--- Listed records Enclosed Below ---
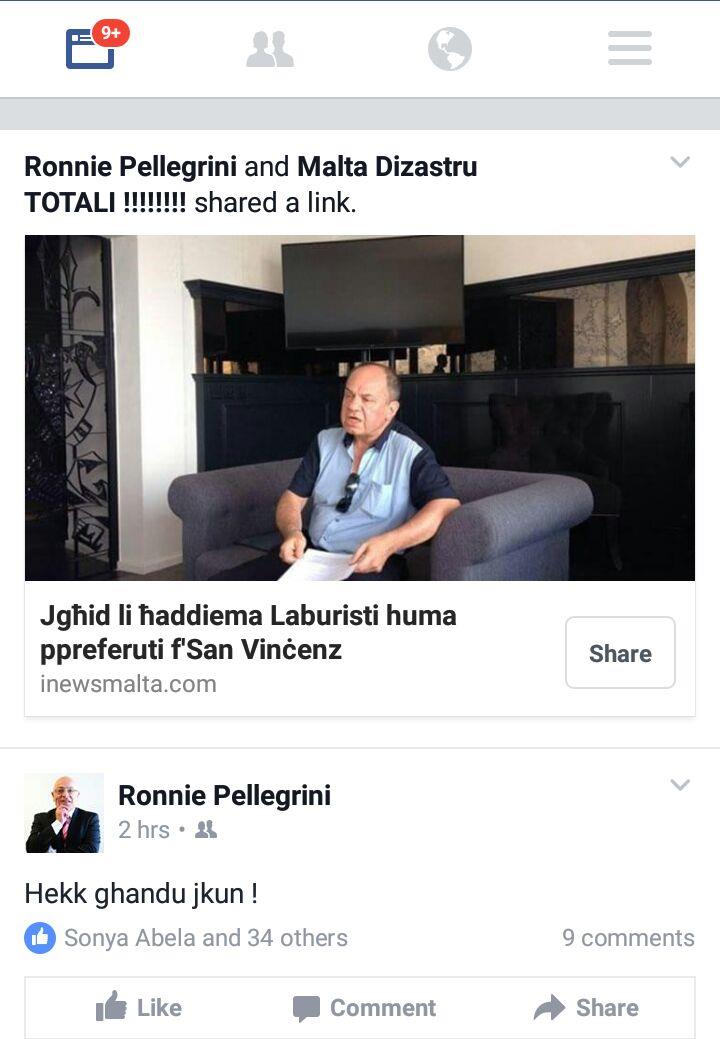Show Sonya Abela and 34 others likes

click(x=205, y=938)
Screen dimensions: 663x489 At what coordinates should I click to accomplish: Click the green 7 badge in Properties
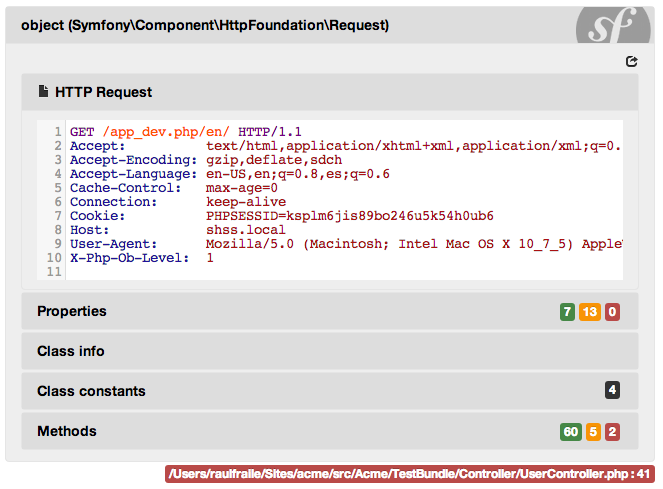(x=567, y=312)
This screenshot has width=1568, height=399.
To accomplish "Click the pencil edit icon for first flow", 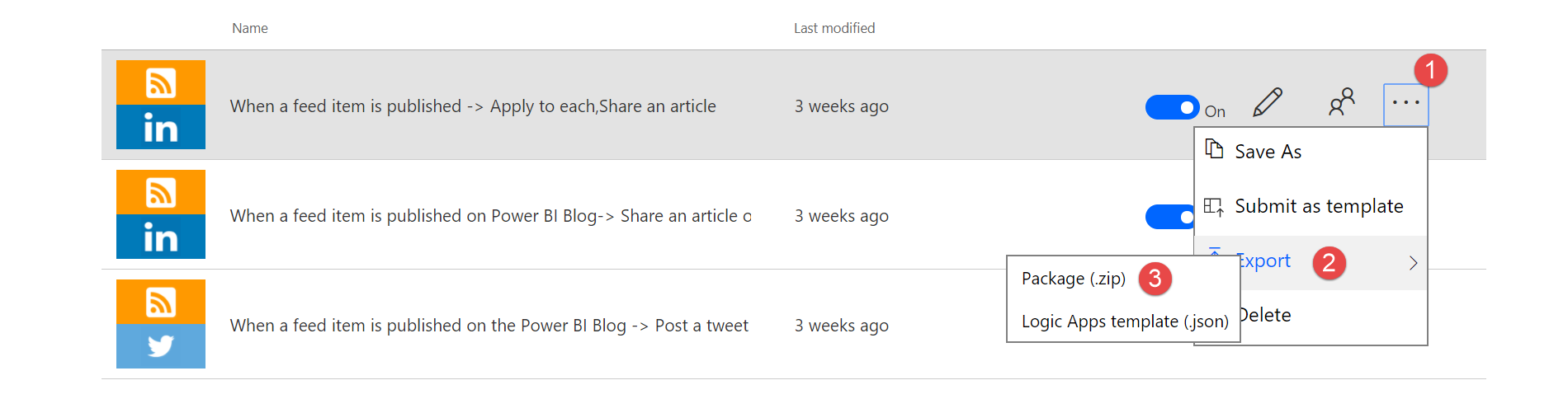I will tap(1268, 103).
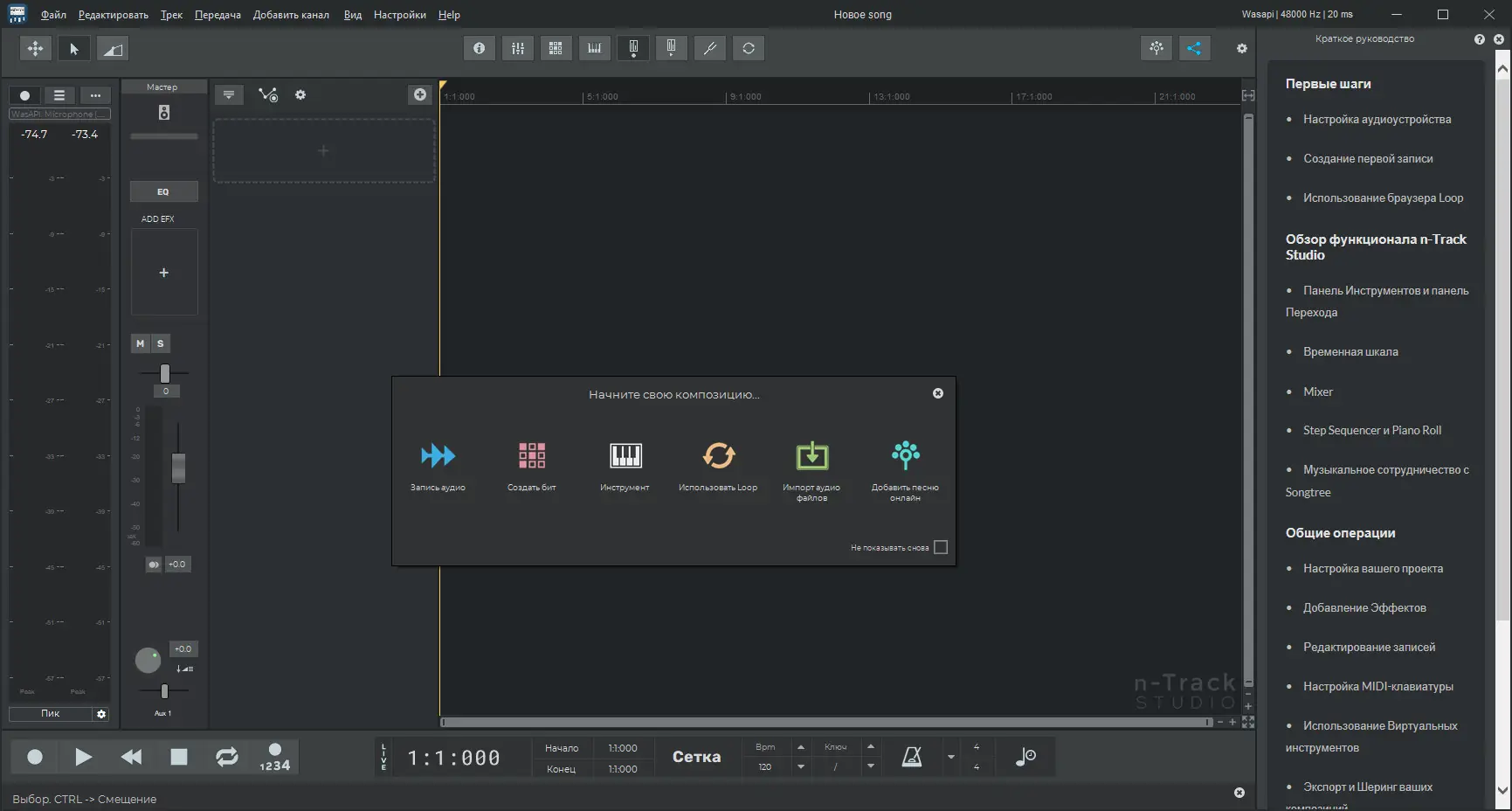The image size is (1512, 811).
Task: Expand the Bpm down arrow
Action: (x=801, y=766)
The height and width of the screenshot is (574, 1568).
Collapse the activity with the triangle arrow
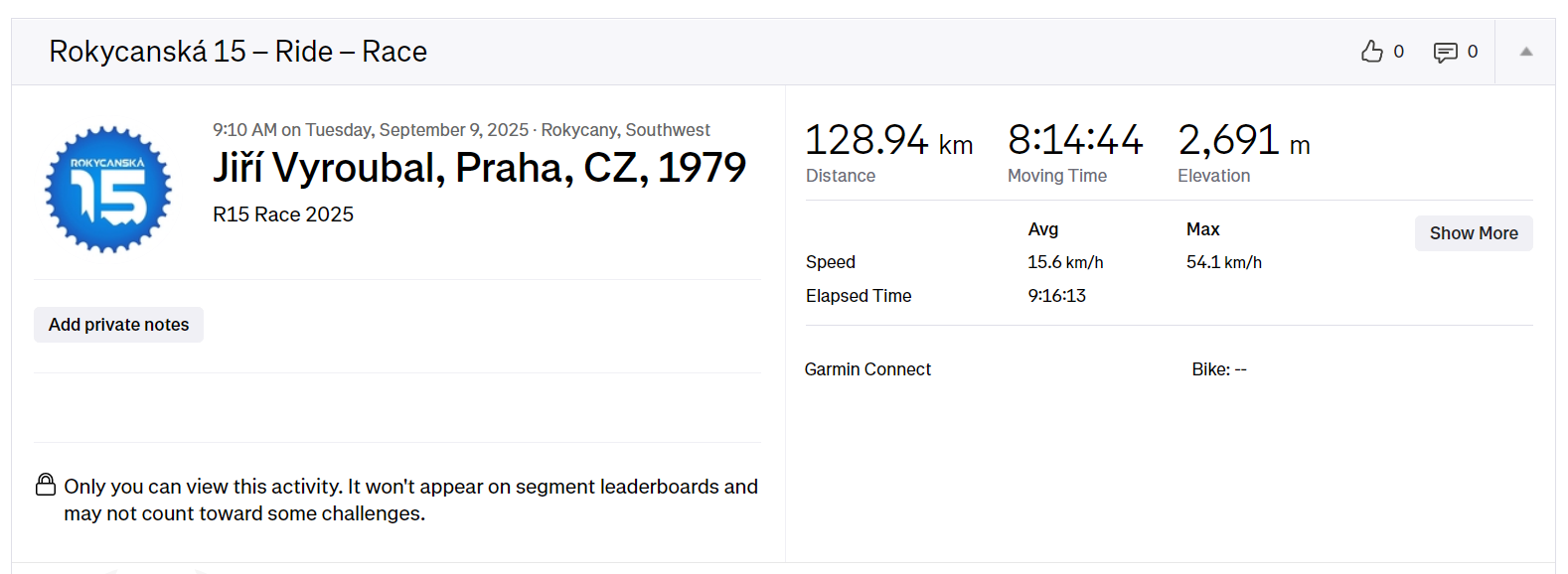pyautogui.click(x=1525, y=52)
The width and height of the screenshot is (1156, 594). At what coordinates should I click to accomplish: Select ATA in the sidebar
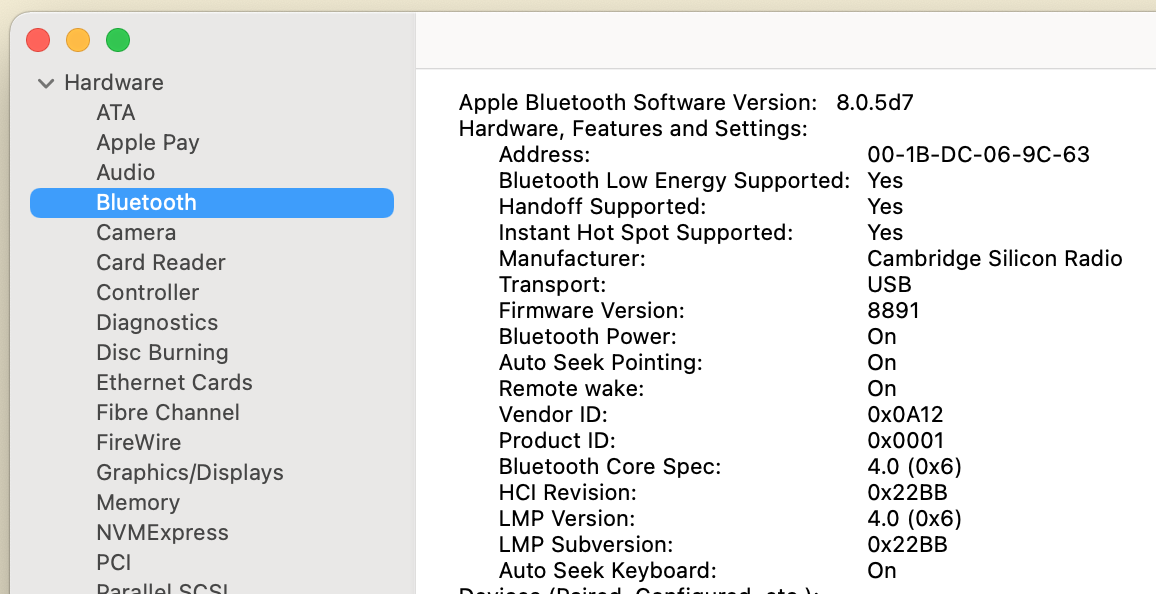[x=116, y=113]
--- End of Enclosed Listed records ---
Try it:
From the line that includes "The height and" on down to the last line of the entries above, set down each line exactly, leaving out the pictures.

Output for this task:
The height and width of the screenshot is (574, 1568).
Collapse the activity with the triangle arrow
pyautogui.click(x=1525, y=52)
The width and height of the screenshot is (1156, 594). At what coordinates should I click to accomplish: Select ATA in the sidebar
[x=116, y=113]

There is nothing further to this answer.